The U.S. and EU have agreed to remove selected Russian banks from SWIFT ― the Society for Worldwide Interbank Financial Telecommunication, which enables secure cross-border settlement and payments ― as part of joint sanctions against Russia, imposing severe limits on Russian-denominated assets and the country's capacity to access international reserves.

Russia's oil and gas exports are heavily reliant on the SWIFT system, which facilitates global transactions between more than 11,000 banks and financial institutions around the world.

The removal of Russia from the SWIFT system is not only expected to wreak havoc on targeted Russian financial institutions, but also deliver a heavy blow to local mutual investment funds and ETFs related to Russia. Around 150 billion won ($125 million) worth of local retail investors' money is parked in Russia-related mutual fund products in Korea.

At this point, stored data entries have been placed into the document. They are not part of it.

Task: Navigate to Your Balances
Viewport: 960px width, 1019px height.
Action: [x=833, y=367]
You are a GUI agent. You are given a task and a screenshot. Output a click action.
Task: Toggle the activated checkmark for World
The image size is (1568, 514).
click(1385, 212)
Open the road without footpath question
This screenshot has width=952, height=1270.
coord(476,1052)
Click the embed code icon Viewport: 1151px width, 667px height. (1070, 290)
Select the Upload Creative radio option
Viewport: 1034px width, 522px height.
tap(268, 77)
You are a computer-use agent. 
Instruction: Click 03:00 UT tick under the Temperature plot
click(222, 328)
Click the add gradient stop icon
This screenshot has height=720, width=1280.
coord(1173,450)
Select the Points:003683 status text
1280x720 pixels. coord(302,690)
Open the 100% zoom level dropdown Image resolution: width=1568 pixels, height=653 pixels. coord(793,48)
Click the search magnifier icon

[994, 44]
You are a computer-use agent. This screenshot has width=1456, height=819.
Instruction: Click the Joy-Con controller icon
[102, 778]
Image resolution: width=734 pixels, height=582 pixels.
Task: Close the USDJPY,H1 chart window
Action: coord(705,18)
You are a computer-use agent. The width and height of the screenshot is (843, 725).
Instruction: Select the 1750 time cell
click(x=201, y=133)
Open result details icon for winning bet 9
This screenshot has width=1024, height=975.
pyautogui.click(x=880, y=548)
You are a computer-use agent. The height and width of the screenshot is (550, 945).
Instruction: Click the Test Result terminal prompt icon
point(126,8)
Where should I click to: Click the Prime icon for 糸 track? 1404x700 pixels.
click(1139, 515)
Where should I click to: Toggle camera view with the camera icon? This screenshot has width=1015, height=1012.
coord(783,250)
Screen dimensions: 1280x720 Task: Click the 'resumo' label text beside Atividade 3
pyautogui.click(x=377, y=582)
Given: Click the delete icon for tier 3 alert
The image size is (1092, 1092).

The so-called Russia funds enjoyed the height of their popularity among retail investors in the late 2000s with over 820 billion won being invested, yet the amount of the assets under management has since decreased. However, the funds saw an influx of money in 2021, with the rise of raw materials prices.

Some of the representative products are Hanwha Russia Securities Feeder Investment and Kiwoom Russia Explorer Securities Investment. Both mutual funds displayed a three-month investment return of about minus 20 to minus 25 percent, as of last Thursday.

Since the figure did not reflect the Russian stock market's plunge late last week, the funds' losses could grow in the coming weeks.

KINDEX MSCI Russia ETF ― Korea's only ETF product related to the Russian market ― also witnessed a plunge in its net asset value (NAV) on Friday. Despite a temporary increase in demand for the ETF among local investors late last week, seeking short-term gains following the Russian stock market's major plunge earlier in the week, the ETF's price is set to be in tune with its NAV in the end, which experienced a significant drop of more than 40 percent last week.

Market analysts say such losses could expand with Russia's removal from the SWIFT system, as it means the mutual funds and ETF products would now be suspended from redeeming their original principal invested in Russian securities assets.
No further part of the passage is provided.